## [Extrait fourni]
- - - -
La pêche halieutique autour de cette zone est favorisée tandis que la mégafaune est défavorisée. L'ours polaire se déplace rarement au-delà de 82° de latitude Nord, en raison de la rareté de la nourriture, bien que des traces soient parfois observées près du pôle Nord[28]. Une expédition en 2006 a signalé avoir observé un ours polaire à un peu plus d'un kilomètre du pôle[29]. Le phoque annelé a également été observé près du pôle, et un renard polaire a été vu à moins de 60 kilomètres, à 89° 40′ Nord[30].

Parmi les oiseaux observés près du pôle, plusieurs espèces ont été signalées : des bruants des neiges, des fulmars boréaux et des mouettes tridactyles, bien que certaines observations puissent être faussées par le fait que les oiseaux ont tendance à suivre les navires et les expéditions[28]. Des poissons ont été vus dans les eaux au pôle Nord, mais ils sont probablement peu nombreux[28]. Bien que certaines espèces puissent comporter un grand nombre d'individus, le froid polaire ralentit leur métabolisme et elles peuvent mettre jusqu'à deux ans en eau polaire avant d'atteindre leur maturité sexuelle[24].
- - - -
## [Consignes]
1. Relevez toutes les espèces animales nommées dans l'extrait sur la faune du pôle Nord.
2. Reprenez l'extrait sur la faune du pôle Nord en partant de « Parmi les oiseaux » et en allant jusqu'à « leur maturité sexuelle[24]. », avec « sternes arctiques » à la place de « mouettes tridactyles ».
3. Dans l'extrait sur la faune du pôle Nord, condensez sous forme de liste le paragraphe qui commence par « Parmi les oiseaux observés ».
- - - -
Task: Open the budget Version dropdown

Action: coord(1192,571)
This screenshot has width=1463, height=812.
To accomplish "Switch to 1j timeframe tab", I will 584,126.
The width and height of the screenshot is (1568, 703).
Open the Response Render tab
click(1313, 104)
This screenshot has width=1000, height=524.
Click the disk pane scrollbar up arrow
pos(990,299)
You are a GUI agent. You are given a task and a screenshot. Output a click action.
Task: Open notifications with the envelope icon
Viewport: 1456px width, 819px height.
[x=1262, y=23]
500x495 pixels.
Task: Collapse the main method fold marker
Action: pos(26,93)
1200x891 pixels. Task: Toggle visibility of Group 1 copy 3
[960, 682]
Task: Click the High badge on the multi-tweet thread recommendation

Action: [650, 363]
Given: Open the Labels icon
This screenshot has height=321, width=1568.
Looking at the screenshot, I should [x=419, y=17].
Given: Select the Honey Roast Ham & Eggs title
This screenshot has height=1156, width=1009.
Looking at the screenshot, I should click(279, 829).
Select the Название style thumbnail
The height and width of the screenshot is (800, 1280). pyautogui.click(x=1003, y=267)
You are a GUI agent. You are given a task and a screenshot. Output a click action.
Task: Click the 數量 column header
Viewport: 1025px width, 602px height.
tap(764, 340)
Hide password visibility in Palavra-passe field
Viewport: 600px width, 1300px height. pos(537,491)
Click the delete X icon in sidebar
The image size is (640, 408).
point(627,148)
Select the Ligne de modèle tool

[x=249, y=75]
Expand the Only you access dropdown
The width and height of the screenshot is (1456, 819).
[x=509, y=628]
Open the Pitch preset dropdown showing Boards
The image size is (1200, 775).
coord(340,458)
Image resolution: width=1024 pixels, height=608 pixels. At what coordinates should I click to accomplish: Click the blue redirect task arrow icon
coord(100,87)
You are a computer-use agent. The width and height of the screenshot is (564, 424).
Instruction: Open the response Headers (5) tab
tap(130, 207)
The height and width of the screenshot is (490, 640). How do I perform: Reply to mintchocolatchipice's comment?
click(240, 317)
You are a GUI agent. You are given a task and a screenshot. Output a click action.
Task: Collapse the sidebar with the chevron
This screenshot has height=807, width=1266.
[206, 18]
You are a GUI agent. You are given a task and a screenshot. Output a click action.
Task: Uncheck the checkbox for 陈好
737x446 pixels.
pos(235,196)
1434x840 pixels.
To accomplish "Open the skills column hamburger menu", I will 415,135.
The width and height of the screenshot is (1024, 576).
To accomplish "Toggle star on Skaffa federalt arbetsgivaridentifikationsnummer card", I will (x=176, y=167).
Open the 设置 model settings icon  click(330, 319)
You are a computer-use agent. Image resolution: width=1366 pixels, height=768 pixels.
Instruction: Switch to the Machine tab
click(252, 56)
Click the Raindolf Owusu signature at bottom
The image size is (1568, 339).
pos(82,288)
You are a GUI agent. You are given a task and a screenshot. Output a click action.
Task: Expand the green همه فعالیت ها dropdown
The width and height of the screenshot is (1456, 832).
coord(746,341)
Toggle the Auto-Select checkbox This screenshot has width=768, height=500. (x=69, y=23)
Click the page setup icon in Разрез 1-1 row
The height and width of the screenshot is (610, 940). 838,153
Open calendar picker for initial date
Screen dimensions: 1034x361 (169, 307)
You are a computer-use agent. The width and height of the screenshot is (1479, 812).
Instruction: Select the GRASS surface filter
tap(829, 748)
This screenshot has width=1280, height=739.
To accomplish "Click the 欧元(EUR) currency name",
- - - -
## [Réponses par tâche]
1. Ours polaire, phoque annelé, renard polaire, bruant des neiges, fulmar boréal, mouette tridactyle.

2.
Parmi les oiseaux observés près du pôle, plusieurs espèces ont été signalées : des bruants des neiges, des fulmars boréaux et des sternes arctiques, bien que certaines observations puissent être faussées par le fait que les oiseaux ont tendance à suivre les navires et les expéditions[28]. Des poissons ont été vus dans les eaux au pôle Nord, mais ils sont probablement peu nombreux[28]. Bien que certaines espèces puissent comporter un grand nombre d'individus, le froid polaire ralentit leur métabolisme et elles peuvent mettre jusqu'à deux ans en eau polaire avant d'atteindre leur maturité sexuelle[24].

3.
- Oiseaux signalés près du pôle : bruants des neiges, fulmars boréaux, mouettes tridactyles. Certaines observations peuvent être faussées, car les oiseaux ont tendance à suivre les navires et les expéditions.
- Des poissons ont été vus dans les eaux du pôle, mais ils sont probablement peu nombreux.
- Certaines espèces peuvent compter beaucoup d'individus. Le froid polaire ralentit cependant leur métabolisme, et elles peuvent mettre jusqu'à deux ans en eau polaire avant d'atteindre leur maturité sexuelle.